Napoleon wished to attack Kutusoff, drive him or destroy him, and then fall back on Smolensk. His officers counselled against this.
“Then what am I to do?”
“Stay here,” advised Count Daru. “Turn Moscow into a fortified camp, and so pass the winter. There is plenty of bread and salt. We can forage, we can salt down the horses which we cannot feed. As for quarters, if there are not houses enough here, there are plenty of cellars. We can hold out till spring, when our reënforcements, backed by Lithuania in arms, will come to the rescue and complete our success.”
“Counsel of the lion!” exclaimed the Emperor. “But what will Paris say? what will they do? No; France is not accustomed to my absence. Prussia and Austria will take advantage of it.”
At length a rabbit, fleeing for dear life from a Cossack, put an end to hesitation, and put two great armies in motion.
Tolstoï relates: “On October 14 a Cossack, Shapovalof, while on patrol duty, shot at a rabbit, and, entering the woods in pursuit of the wounded animal, stumbled upon the unguarded left flank of Murat’s army”—Napoleon’s advance guard.
Shapovalof, on his return to camp, told what he had seen, the news reached headquarters, a reconnoissance confirmed the statement, and the Russians, sorely tempted, broke the armistice, fell upon the unwary Murat, and did him immense damage. But for a difference between the Russian generals, it appears that Murat’s entire force might have been captured.
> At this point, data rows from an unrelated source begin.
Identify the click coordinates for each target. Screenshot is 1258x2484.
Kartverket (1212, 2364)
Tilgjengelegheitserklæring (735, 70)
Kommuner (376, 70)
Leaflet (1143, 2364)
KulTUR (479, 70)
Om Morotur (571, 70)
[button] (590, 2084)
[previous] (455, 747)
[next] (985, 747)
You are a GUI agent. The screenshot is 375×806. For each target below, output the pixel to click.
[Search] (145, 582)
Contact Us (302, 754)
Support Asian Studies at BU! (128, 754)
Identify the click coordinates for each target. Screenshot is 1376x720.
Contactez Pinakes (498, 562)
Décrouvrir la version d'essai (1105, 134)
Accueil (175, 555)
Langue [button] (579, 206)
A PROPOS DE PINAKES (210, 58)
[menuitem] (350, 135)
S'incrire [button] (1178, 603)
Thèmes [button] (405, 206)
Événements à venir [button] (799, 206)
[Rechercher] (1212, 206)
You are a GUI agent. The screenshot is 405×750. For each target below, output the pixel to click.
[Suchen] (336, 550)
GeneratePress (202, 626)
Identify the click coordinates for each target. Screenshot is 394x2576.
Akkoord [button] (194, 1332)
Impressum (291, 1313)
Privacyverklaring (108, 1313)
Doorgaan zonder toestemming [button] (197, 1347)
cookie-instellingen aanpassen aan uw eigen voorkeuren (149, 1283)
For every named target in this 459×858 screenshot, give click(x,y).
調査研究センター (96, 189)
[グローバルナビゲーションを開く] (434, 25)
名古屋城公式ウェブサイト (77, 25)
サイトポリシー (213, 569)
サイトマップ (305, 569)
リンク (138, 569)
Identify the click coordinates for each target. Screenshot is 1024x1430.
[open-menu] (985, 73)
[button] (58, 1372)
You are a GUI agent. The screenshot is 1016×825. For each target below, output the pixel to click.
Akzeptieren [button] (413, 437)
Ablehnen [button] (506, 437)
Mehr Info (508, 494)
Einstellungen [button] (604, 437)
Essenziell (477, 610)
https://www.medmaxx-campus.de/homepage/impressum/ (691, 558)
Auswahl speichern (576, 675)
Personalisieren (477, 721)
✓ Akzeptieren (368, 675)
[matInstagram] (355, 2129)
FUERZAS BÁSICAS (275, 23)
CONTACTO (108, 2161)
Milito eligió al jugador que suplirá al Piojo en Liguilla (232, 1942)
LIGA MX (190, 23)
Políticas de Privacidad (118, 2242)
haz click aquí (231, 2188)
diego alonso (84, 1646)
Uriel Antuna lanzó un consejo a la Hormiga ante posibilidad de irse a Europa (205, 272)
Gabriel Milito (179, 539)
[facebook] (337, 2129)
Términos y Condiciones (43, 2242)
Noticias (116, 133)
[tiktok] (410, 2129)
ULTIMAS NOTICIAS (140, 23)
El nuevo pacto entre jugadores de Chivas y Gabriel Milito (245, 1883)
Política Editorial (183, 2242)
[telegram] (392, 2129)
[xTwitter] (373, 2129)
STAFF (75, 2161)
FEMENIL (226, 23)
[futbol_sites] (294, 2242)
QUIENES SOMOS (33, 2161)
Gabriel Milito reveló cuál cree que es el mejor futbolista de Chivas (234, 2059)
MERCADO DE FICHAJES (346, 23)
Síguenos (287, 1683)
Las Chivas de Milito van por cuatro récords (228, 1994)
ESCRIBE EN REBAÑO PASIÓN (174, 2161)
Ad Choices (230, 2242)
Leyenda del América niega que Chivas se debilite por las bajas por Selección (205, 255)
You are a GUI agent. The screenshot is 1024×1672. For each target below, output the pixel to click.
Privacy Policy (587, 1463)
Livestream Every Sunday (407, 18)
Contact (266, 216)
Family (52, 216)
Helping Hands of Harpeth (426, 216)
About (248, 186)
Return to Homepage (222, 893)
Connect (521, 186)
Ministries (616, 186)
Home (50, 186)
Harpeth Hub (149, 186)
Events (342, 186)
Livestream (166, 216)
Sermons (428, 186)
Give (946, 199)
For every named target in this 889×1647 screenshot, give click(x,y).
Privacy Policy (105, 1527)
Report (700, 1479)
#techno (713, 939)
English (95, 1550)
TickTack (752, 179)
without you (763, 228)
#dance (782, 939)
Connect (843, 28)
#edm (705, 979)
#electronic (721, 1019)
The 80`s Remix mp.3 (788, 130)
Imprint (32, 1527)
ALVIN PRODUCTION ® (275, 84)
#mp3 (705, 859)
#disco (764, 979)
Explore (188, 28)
The Emperor was holding a review in the courtyard of the Kremlin when members of his suite began to say to one another that they heard cannon firing in the direction of the advance guard. At first no one dared speak of it to Napoleon. Duroc finally did so, and the Emperor was seen to be seriously disturbed. The review had not been recommenced before an aide-de-camp from Murat came at full speed to report that the truce had been broken, the French taken by surprise, and routed with heavy loss.
This was October 18. At last Napoleon was a soldier again: the news of the battle had roused him to action. His decision was taken, orders flew, and before night the whole army was in motion.